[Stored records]
#####

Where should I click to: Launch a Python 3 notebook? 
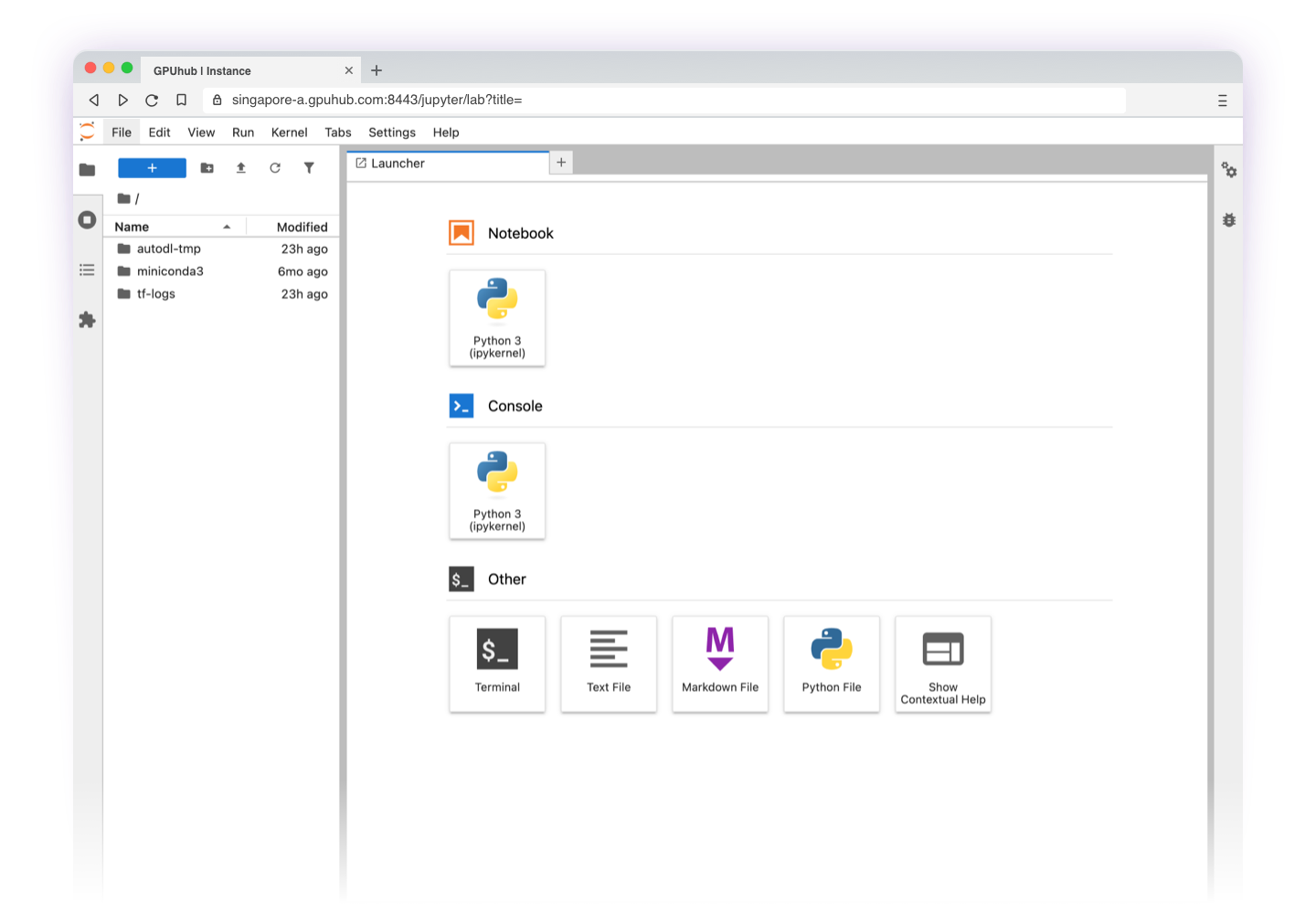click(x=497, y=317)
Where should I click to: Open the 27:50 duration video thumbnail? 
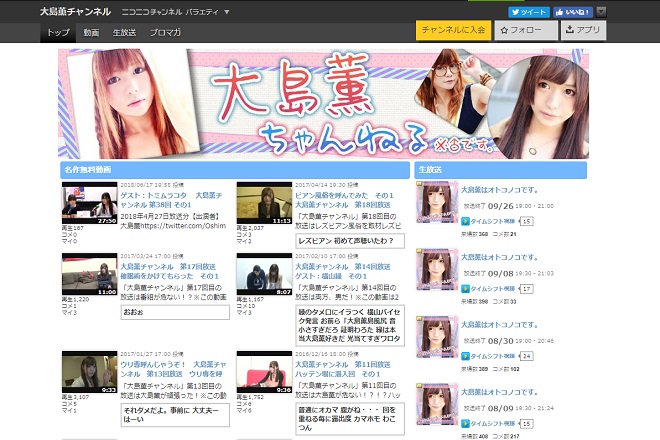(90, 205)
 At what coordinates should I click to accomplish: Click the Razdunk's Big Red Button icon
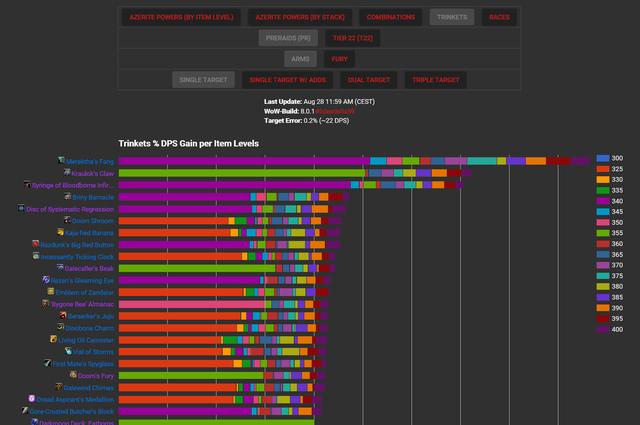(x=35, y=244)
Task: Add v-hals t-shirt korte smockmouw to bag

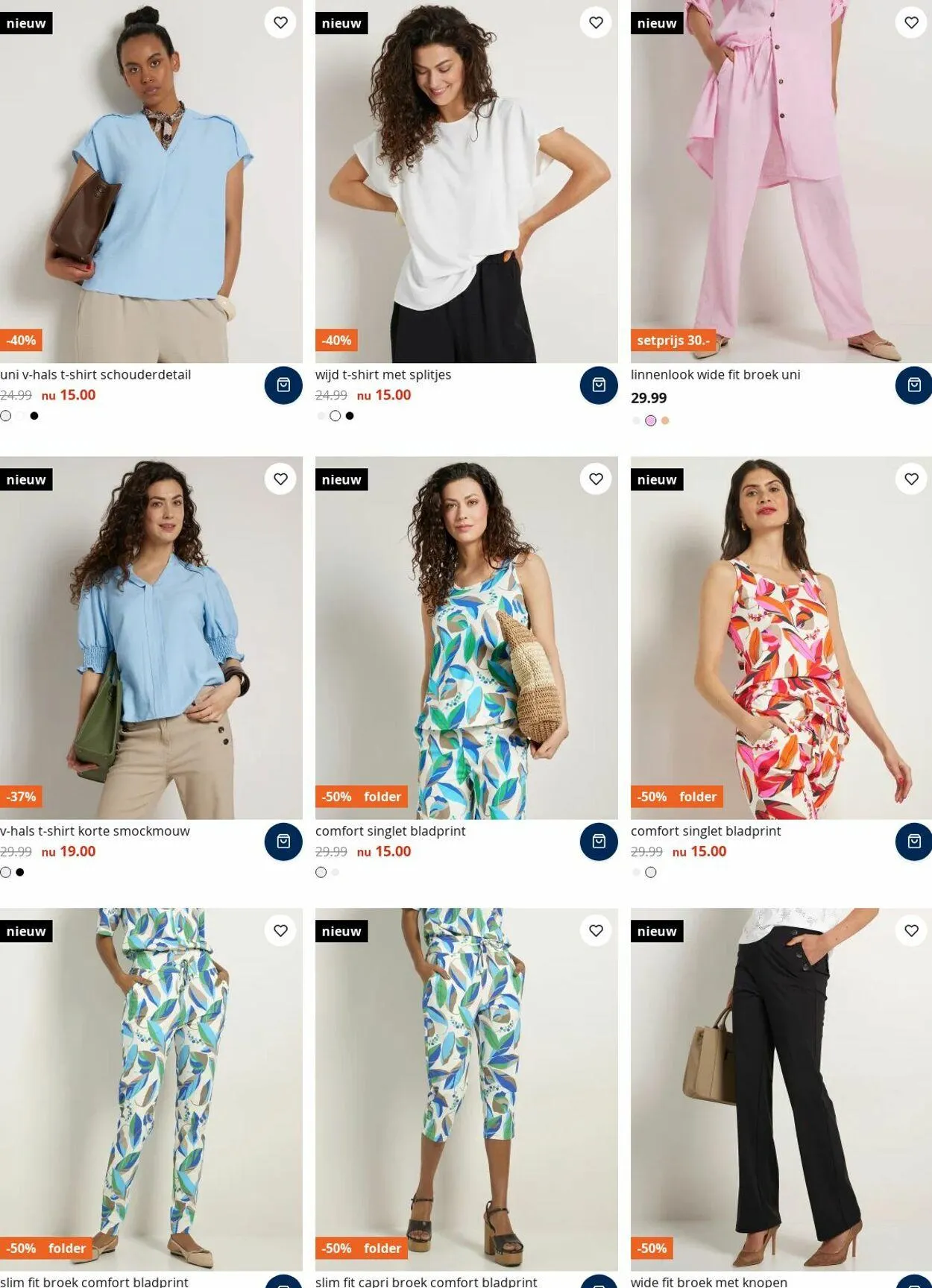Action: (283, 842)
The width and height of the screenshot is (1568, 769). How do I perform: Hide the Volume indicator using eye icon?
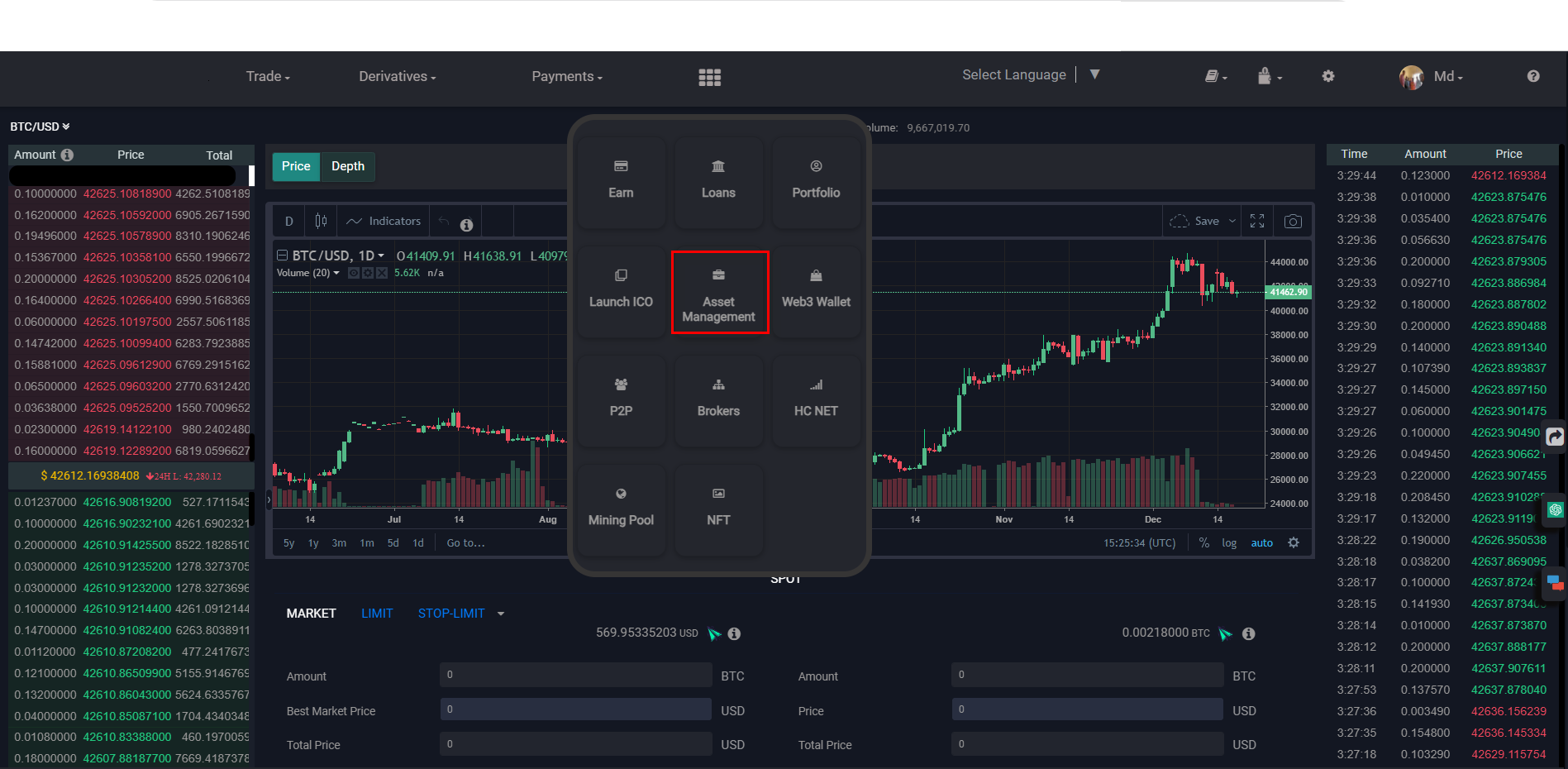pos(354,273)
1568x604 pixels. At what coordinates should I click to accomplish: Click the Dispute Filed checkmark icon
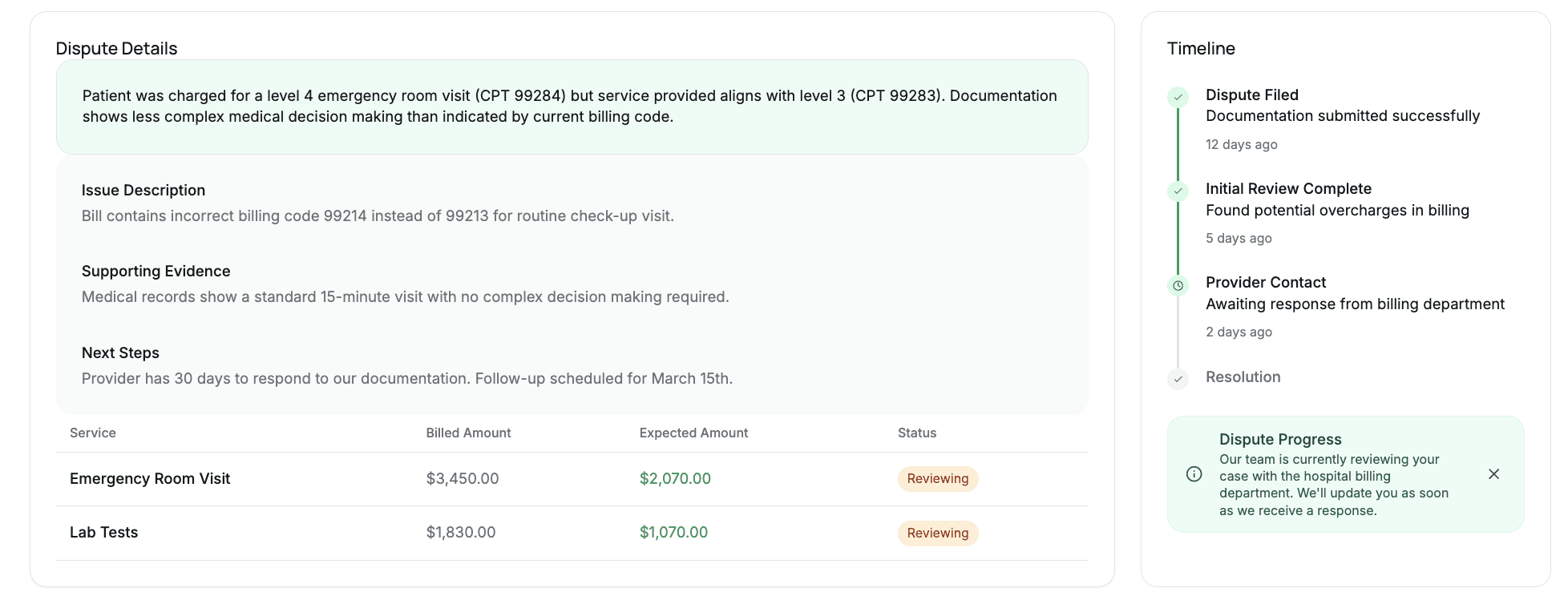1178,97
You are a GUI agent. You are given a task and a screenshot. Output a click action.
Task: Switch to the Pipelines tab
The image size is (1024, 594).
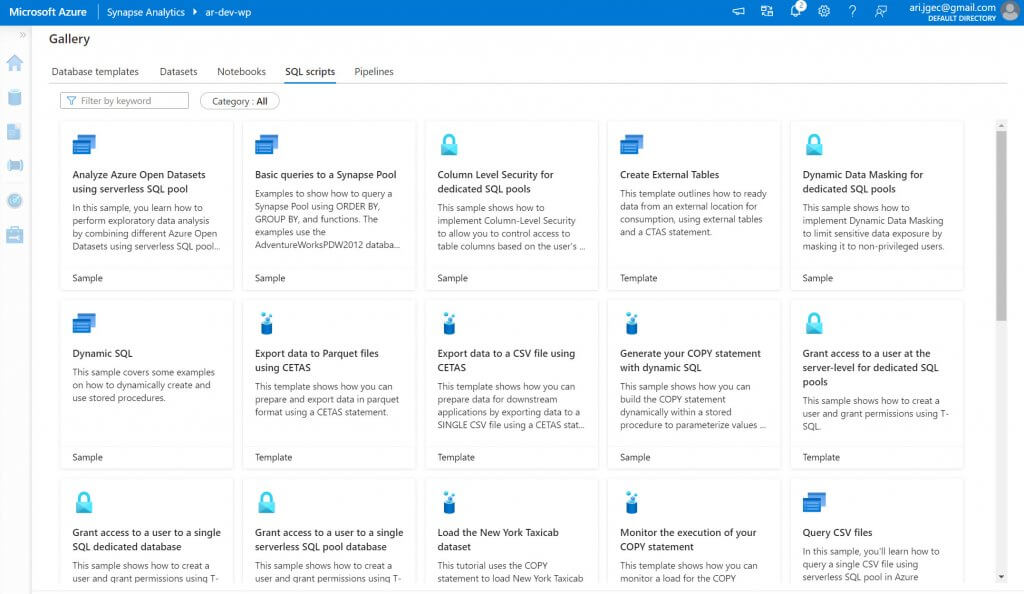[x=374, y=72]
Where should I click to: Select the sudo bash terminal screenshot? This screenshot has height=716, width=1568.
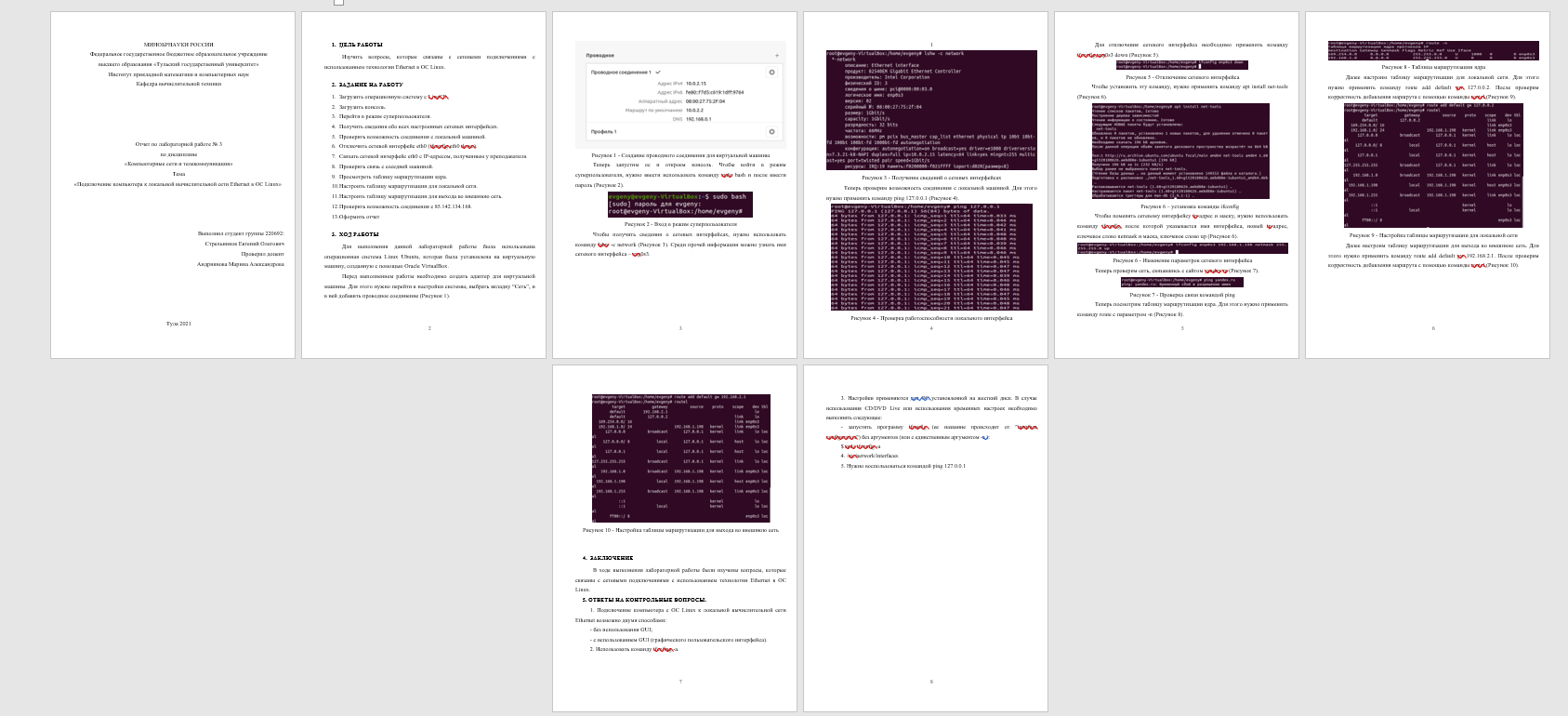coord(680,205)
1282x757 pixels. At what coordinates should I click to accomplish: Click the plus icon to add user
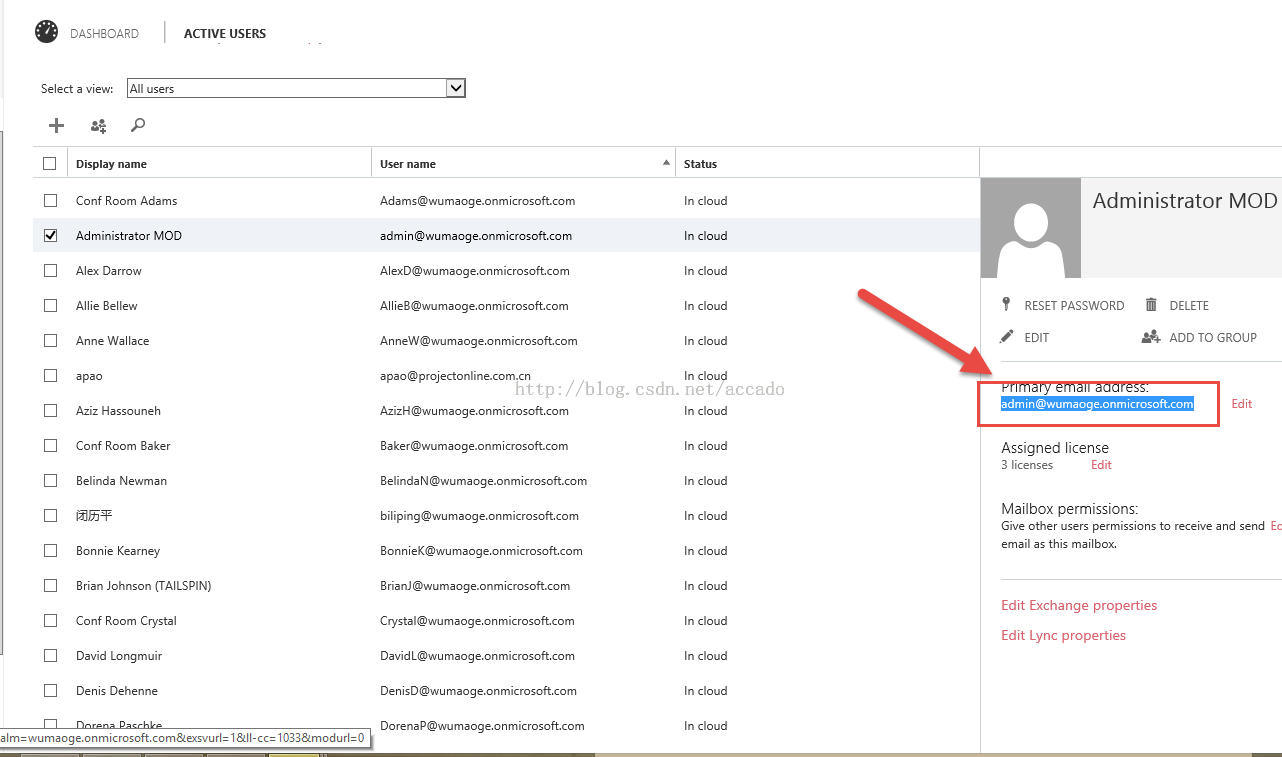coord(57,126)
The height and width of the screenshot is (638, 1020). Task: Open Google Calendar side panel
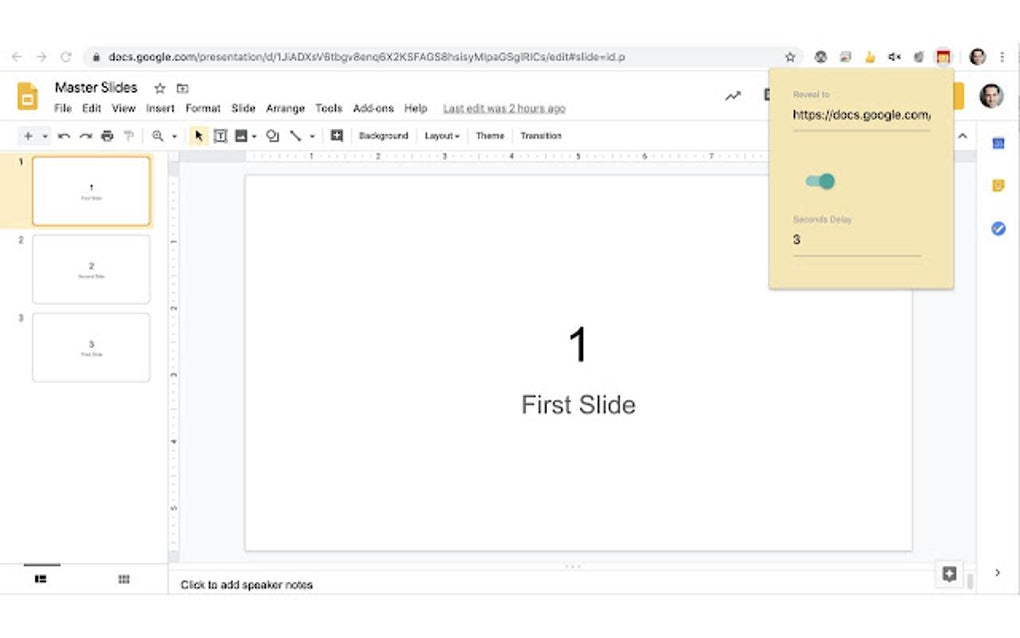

#####

**What to do**
Please print each of the records word for word, keeping the pictures out.

**Exercise solution**
Where should I click to: Launch a Python 3 notebook? 
click(x=497, y=317)
Where should I click to: Open the 27:50 duration video thumbnail? 
(90, 205)
 At what coordinates should I click to accomplish: Click the Razdunk's Big Red Button icon
(x=35, y=244)
Task: Add v-hals t-shirt korte smockmouw to bag

Action: (283, 842)
The width and height of the screenshot is (1568, 769). How do I perform: Hide the Volume indicator using eye icon?
pos(354,273)
1568x604 pixels. At what coordinates should I click to accomplish: Click the Dispute Filed checkmark icon
1178,97
You are a GUI agent. You are given a task and a screenshot. Output a click action.
Task: Switch to the Pipelines tab
The image size is (1024, 594).
[x=374, y=72]
Where should I click to: Select the sudo bash terminal screenshot? This screenshot has height=716, width=1568.
coord(680,205)
1282x757 pixels. At what coordinates should I click to accomplish: Click the plus icon to add user
coord(57,126)
The height and width of the screenshot is (638, 1020). Task: Open Google Calendar side panel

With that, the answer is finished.